Smartphones are slowly becoming a trend here in India. Though the adoption rate of smartphones is not that high it is still a big shift from feature phones. Android has more or less been the dominant player in the smartphone race holding almost 80% of the market*; something it has achieved in a span of 4 years. While all these years the focus point of the OS was functionality, it has clearly changed this year to design. The newest update to the operating system is called Lollipop and its the best thing to happen to Android in years.
Android Ice Cream Sandwich 4.0 was the last visual overhaul for the OS. The visual part remained the same from 4.0 all the way till 4.4 Kitkat. While there weren’t any visual changes, there were lots of functional changes. Android 5.0 Lollipop brings a complete visual overhaul, but that’s not it. It also brings some really differentiating features to better your smartphone experience.

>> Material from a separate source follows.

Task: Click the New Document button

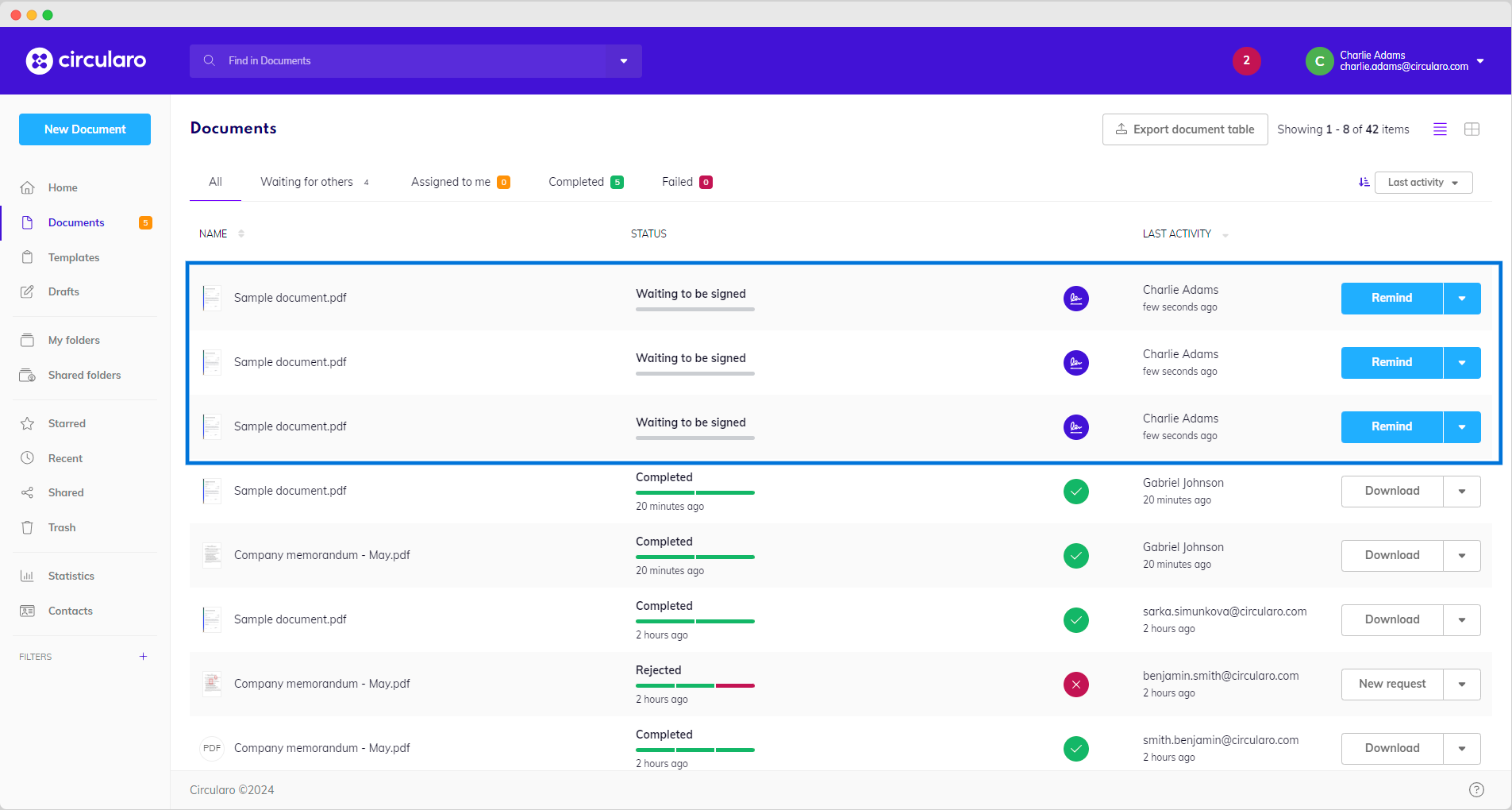Action: click(85, 129)
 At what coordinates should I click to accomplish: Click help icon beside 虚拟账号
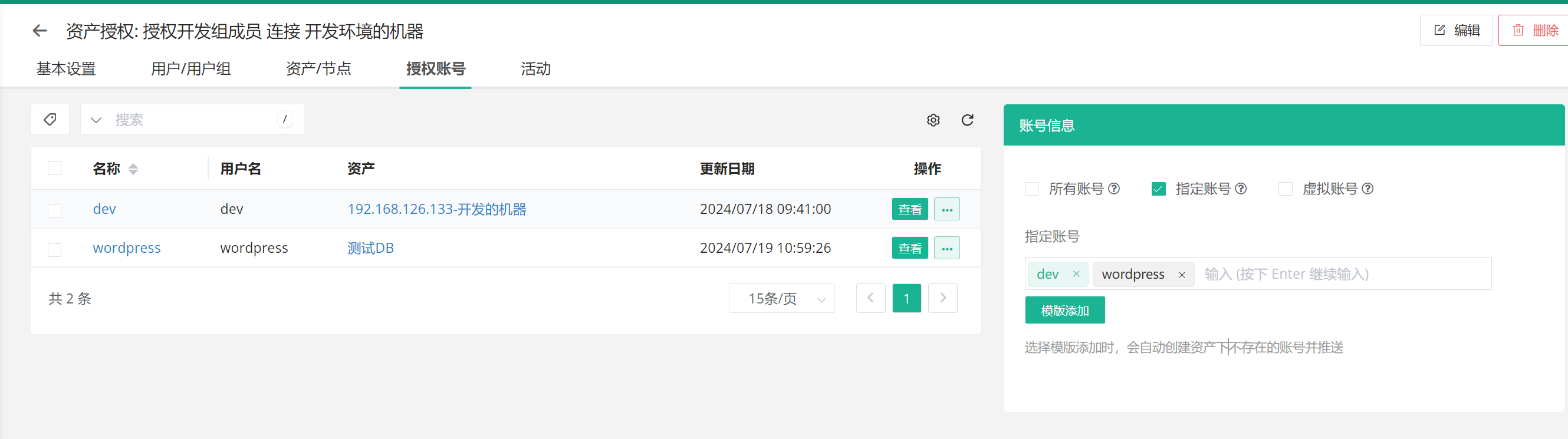click(x=1367, y=189)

Notifications have been a key feature of Android for sometime now. Android’s pull-down notification drawer became so ubiquitous, that most other operating systems also adopted the method. Lollipop retains the functionality but takes it to the next level by providing interactive notifications right on the lockscreen. Apps display notifications the moment you hit the power button without having to unlock the phone. These notifications are detailed and contain information from the notifying app, this can be hidden if case you have privacy concerns. There is complete freedom to choose apps that will notify on the lockscreen. You can dismiss notifications straight from the lockscreen too.
Multi User Mode
The multi user mode has been a feature of the OS since Android 4.1 but was exclusive to tablets. The feature allows the user to make multiple user accounts on one device, so you can prevent one user from snooping into content of the others. As Google rightly puts it, “Share your phone, not your stuff”. There is a guest mode as well which is quite handy when you have to temporarily lend your phone to someone. You can simply hand it over in “Guest Mode” without worrying about your data on the phone. The “Guest” get their own space to install apps and games as they wish, which can be easily flushed once you switch back to your account.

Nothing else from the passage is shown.